PROBLEM STATEMENT: Where an entry holds an image, leave the image out; otherwise reproduce the entry exactly.

[MATERIALS PROVIDED — start]

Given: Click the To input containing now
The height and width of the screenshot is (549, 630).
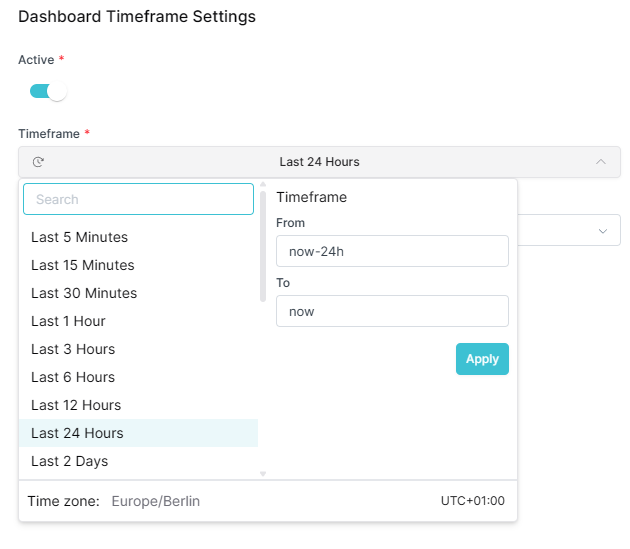Looking at the screenshot, I should point(392,311).
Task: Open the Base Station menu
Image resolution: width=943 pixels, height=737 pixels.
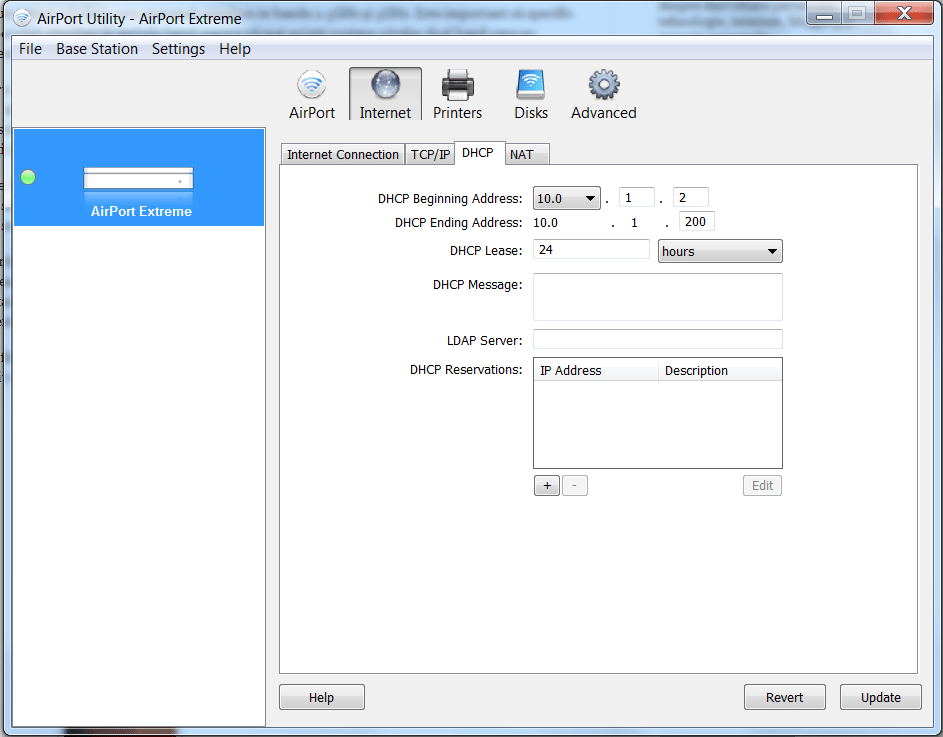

[MATERIALS PROVIDED — finish]

RESPONSE TO THIS TASK:
Given: Click the To input containing now
The height and width of the screenshot is (549, 630).
Looking at the screenshot, I should point(392,311).
Task: Open the Base Station menu
Image resolution: width=943 pixels, height=737 pixels.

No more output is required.